Regardless of the weight, it should be instinctive to attach weight collars when using barbells — preventing a disaster from happening. Having weight collars on a barbaell can help improve your balance and feel of the exercise.
Good luck trying to set a PR when your 45 pound plates are all over the place.
Keep a Straight Back
Too often, guys bend backward as they push overhead. This happens for two reasons: they want to tilt their chest up to mimic an incline bench press or they lack shoulder mobility.
Doing either of those puts enormous and dangerous stress on the joints of your lumbar spine — risking a serious injury. Also, too much arching will shift the the force onto your chest, away from your shoulders, which means you won’t be getting the shoulder work that you’ve been looking for. Instead, squeeze your glutes and core as hard as you can as you push overhead — this will stabilize your lower back and help you push more weight overhead safely.
Squat Low
There are a few important reasons as to why you need to reach proper depth on the squat. Not going low enough will limit the size and strength of your legs as well as the range of motion. Worse, you’ll hurt yourself because the force of the weight stays on your knees and doesn’t shift onto your hips, which are far stronger until you reach parallel. So just ignore the myth that parallel squats are bad for your knees — it’s false. Just make sure to brace your core as you squat, spread your knees as you descend, and keep your weight on your heels.
Warm Up
Coming to the gym and starting your workout ice-cold can lead to injuries and pulls, and doing a few light reps of your first exercise won’t cut it. What you need is a series of dynamic movements that will open your joints, increase your core temperature, activate your weak muscles, and fire up your nervous system.

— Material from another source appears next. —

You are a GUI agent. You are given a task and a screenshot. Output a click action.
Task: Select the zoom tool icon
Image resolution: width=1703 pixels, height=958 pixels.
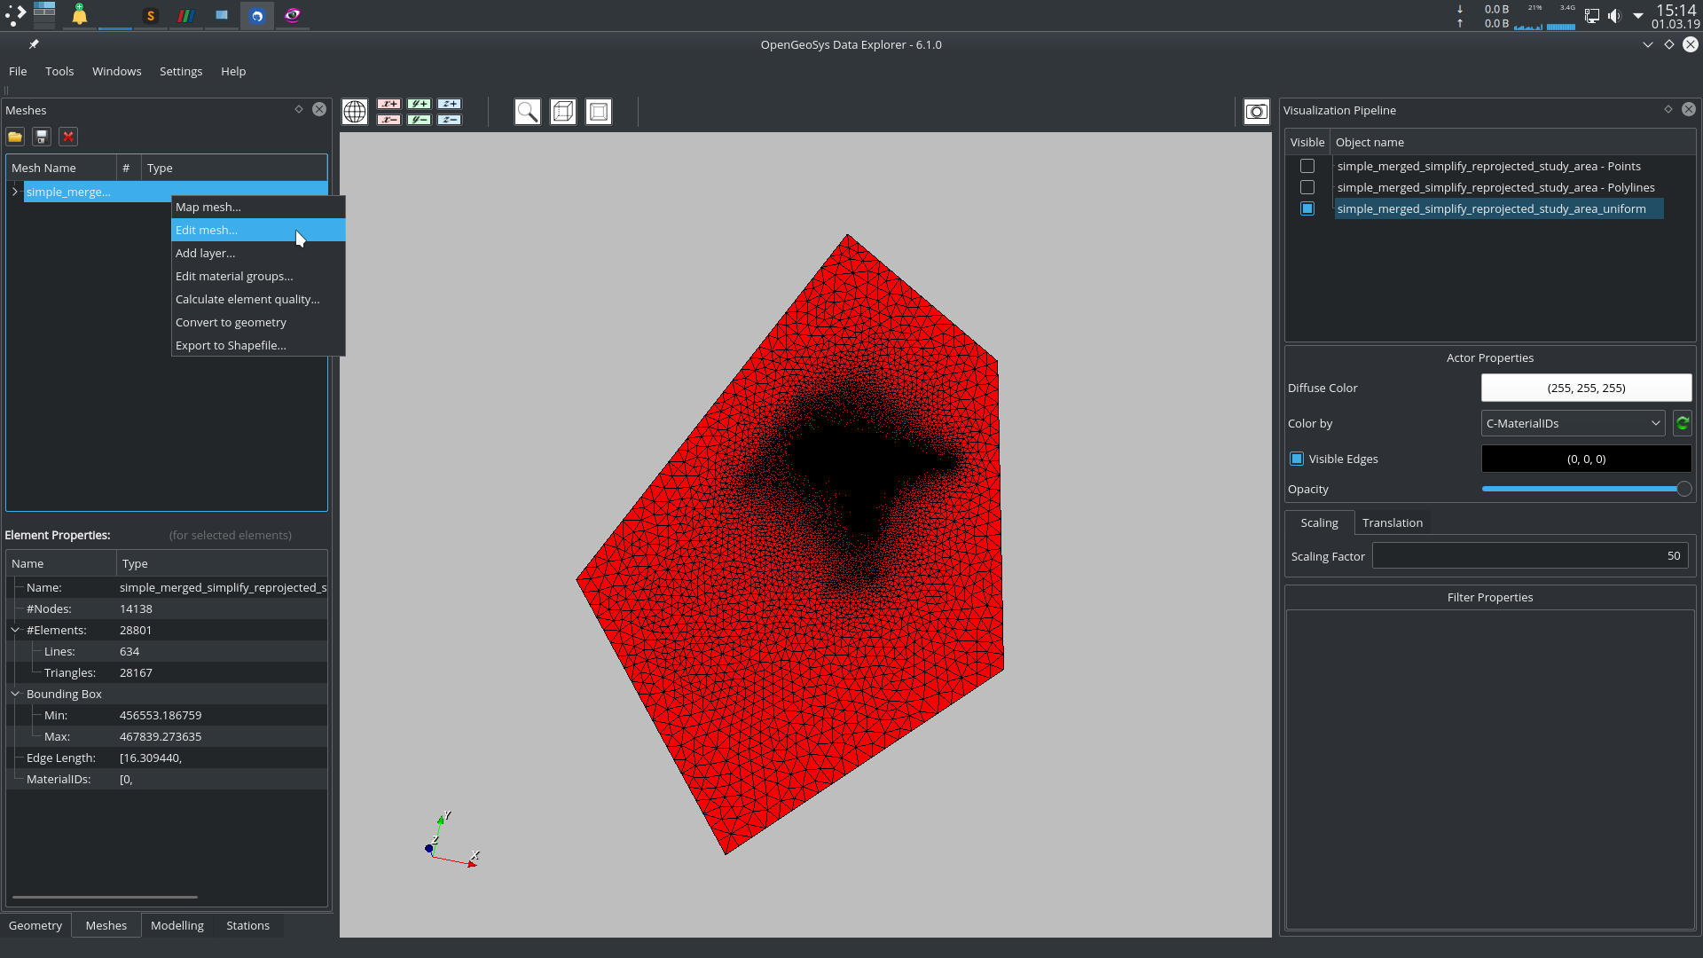528,111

Another reason why skipping your warm up will limit your peformance in the gym: your body and mind won’t be prepared to lift a heavy load.
Balance Pushing and Pulling
Walk into any commercial gym and you’ll notice most guys do a lot of pushing exercises like the bench press, pushup, military press, dip, and squat. Those moves are effective in building muscle and strength, but you also need to incorporate pulling exercises to better develop balance and your ideal physique.
Doing more pulling — rows, pullups, reverse flyes, deadlifts — promotes better posture and balance around your joints, which prevents injuries. But a more-underrated reason, is that pulling makes you stronger — it gives you the foundation you need to push harder. For example: if you’re plateauing on the bench, do more rows to build out your back. This will make you press more weight eventually.